Allerdings wird man bei der amerikanischen Raumfahrtbehörde Nasa vorerst nicht viel Zeit zum Trauern haben. Bis zum geplanten Ende der Shuttle-Ära im November gilt es noch wichtige Fracht zur ISS zu schaffen. Die Mission STS-124 der Atlantis werde sein wie jede andere auch, meint Nasa-Kommandant Ken Ham, der der letzte Chef einer Atlantis-Crew ist. Jeder Shuttle-Flug sei wichtig, sagte er ganz unsentimental vor dem Start. Um dann doch ein wenig Rührung zu zeigen: "Diese unglaubliche Maschine hat so viel für die Menschheit geleistet, dass ich nicht weiß, wie ich es beschreiben soll."
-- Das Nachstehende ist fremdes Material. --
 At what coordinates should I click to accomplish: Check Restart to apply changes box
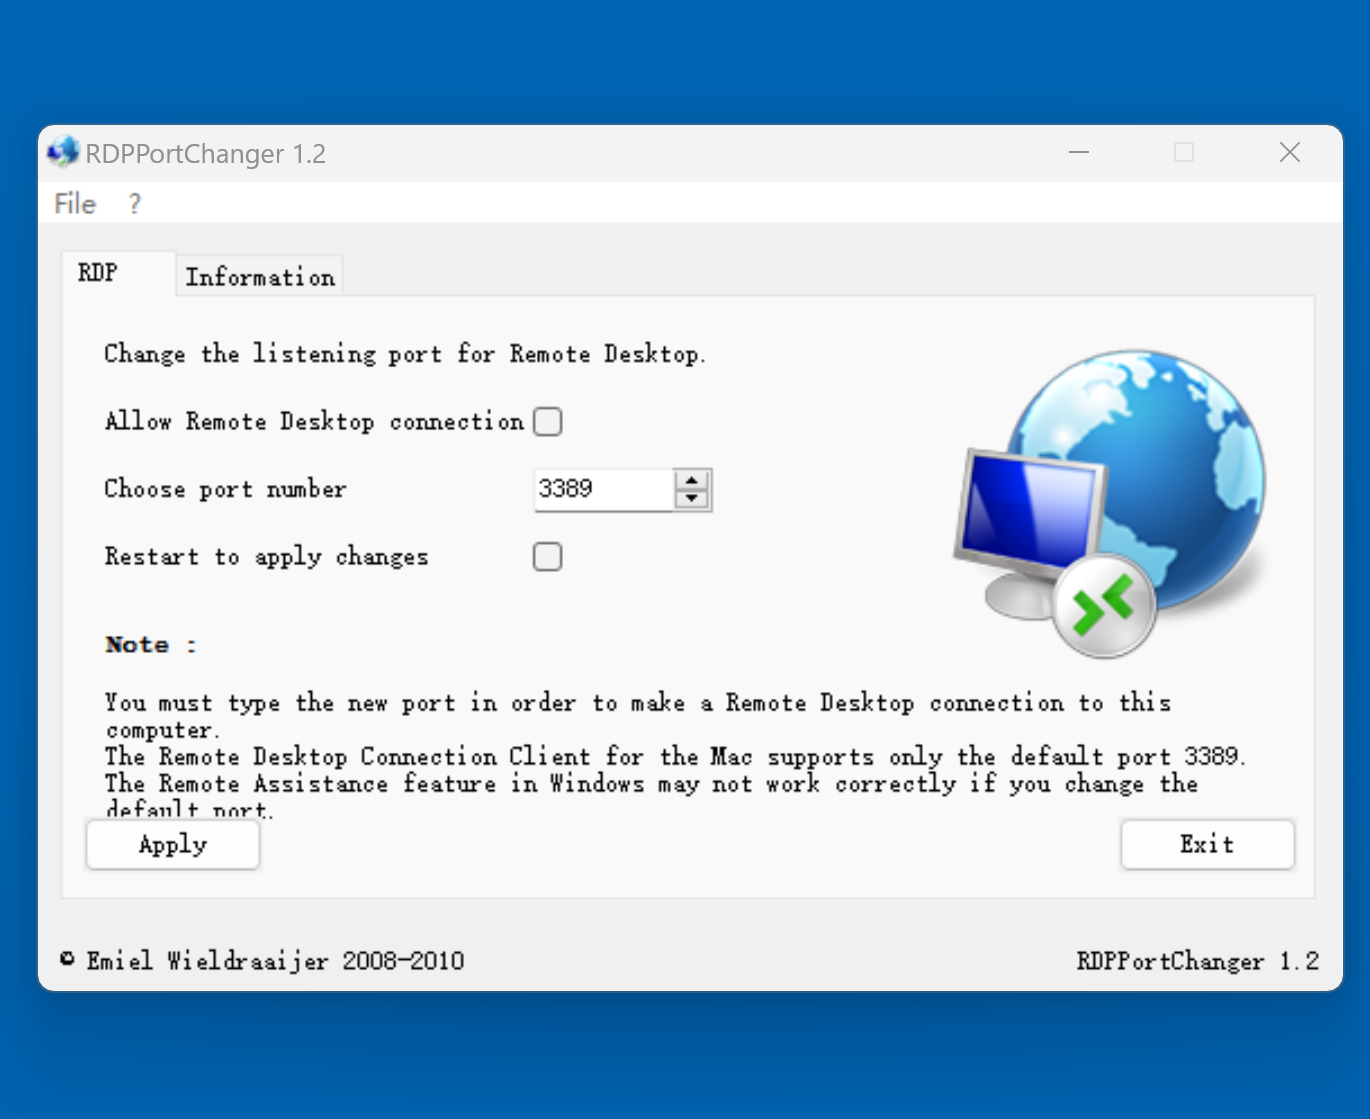point(548,557)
Raumfahrtgeschichte geschrieben

Die Atlantis, in der Nasa-Sprache heißt sie nüchtern OV-104, hat tatsächlich mehrfach Raumfahrtgeschichte geschrieben, nachdem sie die Raumflotte der Nasa im April 1985 komplettierte. Schon der Jungfernflug des Shuttles am 3. Oktober 1985 war ein sagenumwobener Spezialauftrag der US-Regierung. Er sollte, so ist es überliefert, heimlich zwei Kommunikationssatelliten in die Erdumlaufbahn befördern. Die sonst so auskunftsfreudige Nasa verhängte über den Premierenflug eine Nachrichtensperre, um den Erzfeind Sowjetunion im Dunkeln zu lassen.
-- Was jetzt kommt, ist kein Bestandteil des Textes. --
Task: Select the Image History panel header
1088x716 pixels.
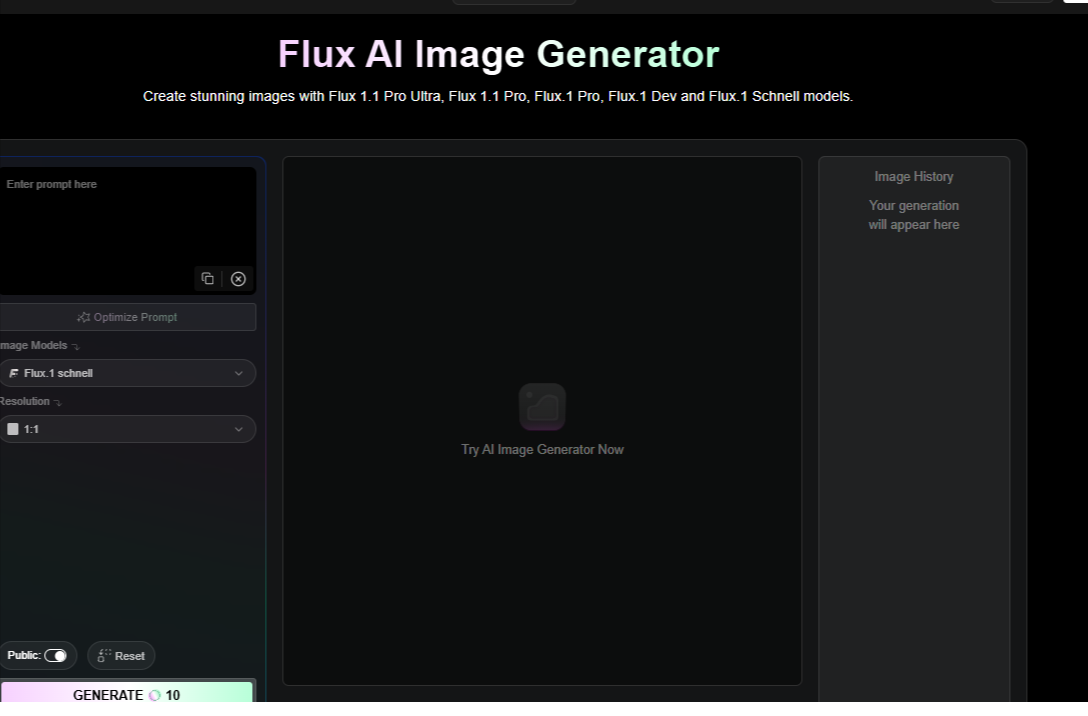Action: click(913, 176)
Die Ironie der Geschichte wollte es, dass ausgerechnet die Atlantis später auserkoren wurde, ein entscheidendes Bindeglied der russisch-amerikanischen Zusammenarbeit im Weltraum zu werden. Als erste US-Raumfähre dockte sie 1995 an der russischen Raumstation Mir an, sechs weitere Male besuchte sie den ehemaligen Gegner im All. Zehn Ausflüge hat sie zur ISS unternommen - die letzte Mission noch nicht einbezogen.

"Columbus" zur ISS gebracht

Atlantis war 1989 auch der erste Shuttle, der Raumsonden ins All transportierte. Sie schickte Magellan und Galileo auf ihre Reisen zur Venus und zum Jupiter, von wo sie bedeutende Bildaufnahmen und Kartierungen lieferten. Ebenso aufsehenerregend war, wie Atlantis- Astronauten im vergangenen Jahr das Weltraumteleskop "Hubble" reparierten. Und auch die deutsche Raumfahrt hat Bekanntschaft mit der Atlantis gemacht. Der Transporter hievte 2008 das maßgeblich in Bremen entwickelte europäische Weltraumlabor "Columbus" mit dem Astronauten Hans Schlegel an Bord zur ISS.

Unter ihren beiden noch aktiven Geschwistern Discovery und Endeavour gilt die Atlantis als echter Lastesel. Sie ist gut 37 Meter lang und hat an ihrer breitesten Stelle einen Umfang von fast 24 Metern. Das maximale Startgewicht: mehr als 100 Tonnen, ein Viertel davon Fracht. Allerdings ist sie nicht so ausdauernd wie die anderen Shuttles. Ihr fehlt ein Anschlusskabel für die Solarstromanlage der ISS. Nachtanken ausgeschlossen, nach zwei Wochen muss sie zur Erde.

Noch nicht aufs Abstellgleis

Der Shuttle ist wie die anderen Transporter der US-Raumfahrt nach einem Schiff benannt, das Pionierarbeit geleistet hat: Jener Zweimaster Atlantis, mit dem die USA erstmals die Ozeane erforschten. Mit dem Erkunden ist nun - zwei Jahre später als eigentlich geplant - jedoch Schluss. Schon 2008 sollte der Orbiter auf seine letzte Reise gehen, hatte laut Nasa sein "Haltbarkeitsdatum" längst überschritten. Doch wegen des absehbaren Endes des Shuttle-Programms ließ die Raumfahrtbehörde die Atlantis einfach weiter fliegen. Unter besonderen Vorsichtsmaßnahmen beim Start und immer ein bisschen mit der Angst, dass sich eine Challenger- oder Columbia-Katastrophe wiederholen könnte.

Am 26. Mai, dem voraussichtlichen Datum ihrer Rückkehr zur Erde, kommt die Atlantis aber nicht direkt aufs Abstellgleis. Bis zum allerletzten Flug im Shuttle-Programm im November bleibt sie im Dienst. Als Ersatzflieger, der ausrücken müsste, falls die Crew eines anderen Shuttles im Weltall Probleme bekommt.